▶ HOW TO COMPLETE THIS TASK
This exercise asks for the records to be retyped exactly as they read.

▶ DATA SECTION
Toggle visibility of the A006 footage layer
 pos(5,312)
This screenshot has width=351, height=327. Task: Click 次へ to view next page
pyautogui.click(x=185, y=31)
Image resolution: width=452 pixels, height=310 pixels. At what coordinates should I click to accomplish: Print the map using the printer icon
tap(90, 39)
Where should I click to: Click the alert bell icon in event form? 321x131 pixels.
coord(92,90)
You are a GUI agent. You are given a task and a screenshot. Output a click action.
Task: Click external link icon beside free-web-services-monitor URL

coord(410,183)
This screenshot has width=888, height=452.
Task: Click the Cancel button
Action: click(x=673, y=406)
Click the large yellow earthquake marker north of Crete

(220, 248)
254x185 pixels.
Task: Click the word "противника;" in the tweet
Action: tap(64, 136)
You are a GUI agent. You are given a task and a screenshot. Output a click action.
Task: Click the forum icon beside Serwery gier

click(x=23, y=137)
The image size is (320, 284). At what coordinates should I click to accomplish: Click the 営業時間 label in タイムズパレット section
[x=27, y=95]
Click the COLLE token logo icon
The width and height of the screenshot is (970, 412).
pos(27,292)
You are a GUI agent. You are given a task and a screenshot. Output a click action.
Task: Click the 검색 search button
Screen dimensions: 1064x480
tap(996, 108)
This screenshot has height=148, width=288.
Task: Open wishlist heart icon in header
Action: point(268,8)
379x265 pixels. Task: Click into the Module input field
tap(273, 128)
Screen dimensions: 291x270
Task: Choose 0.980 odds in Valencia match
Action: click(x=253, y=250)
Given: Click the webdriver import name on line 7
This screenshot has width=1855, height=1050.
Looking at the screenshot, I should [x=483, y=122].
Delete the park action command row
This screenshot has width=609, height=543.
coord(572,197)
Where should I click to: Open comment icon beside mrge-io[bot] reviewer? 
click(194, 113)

▶ ANSWER TO THE PROBLEM
Toggle visibility of the A006 footage layer
 pos(5,312)
This screenshot has width=351, height=327. Task: Click 次へ to view next page
pyautogui.click(x=185, y=31)
Image resolution: width=452 pixels, height=310 pixels. At what coordinates should I click to accomplish: Print the map using the printer icon
tap(90, 39)
Where should I click to: Click the alert bell icon in event form? 321x131 pixels.
coord(92,90)
You are a GUI agent. You are given a task and a screenshot. Output a click action.
Task: Click external link icon beside free-web-services-monitor URL

coord(410,183)
This screenshot has width=888, height=452.
Task: Click the Cancel button
Action: click(x=673, y=406)
Click the large yellow earthquake marker north of Crete

(220, 248)
254x185 pixels.
Task: Click the word "противника;" in the tweet
Action: tap(64, 136)
You are a GUI agent. You are given a task and a screenshot. Output a click action.
Task: Click the forum icon beside Serwery gier

click(x=23, y=137)
The image size is (320, 284). At what coordinates should I click to accomplish: Click the 営業時間 label in タイムズパレット section
[x=27, y=95]
Click the COLLE token logo icon
The width and height of the screenshot is (970, 412).
pos(27,292)
You are a GUI agent. You are given a task and a screenshot. Output a click action.
Task: Click the 검색 search button
Screen dimensions: 1064x480
tap(996, 108)
This screenshot has height=148, width=288.
Task: Open wishlist heart icon in header
Action: point(268,8)
379x265 pixels. Task: Click into the Module input field
tap(273, 128)
Screen dimensions: 291x270
Task: Choose 0.980 odds in Valencia match
Action: click(x=253, y=250)
Given: Click the webdriver import name on line 7
This screenshot has width=1855, height=1050.
Looking at the screenshot, I should [x=483, y=122].
Delete the park action command row
This screenshot has width=609, height=543.
coord(572,197)
Where should I click to: Open comment icon beside mrge-io[bot] reviewer? 
click(194, 113)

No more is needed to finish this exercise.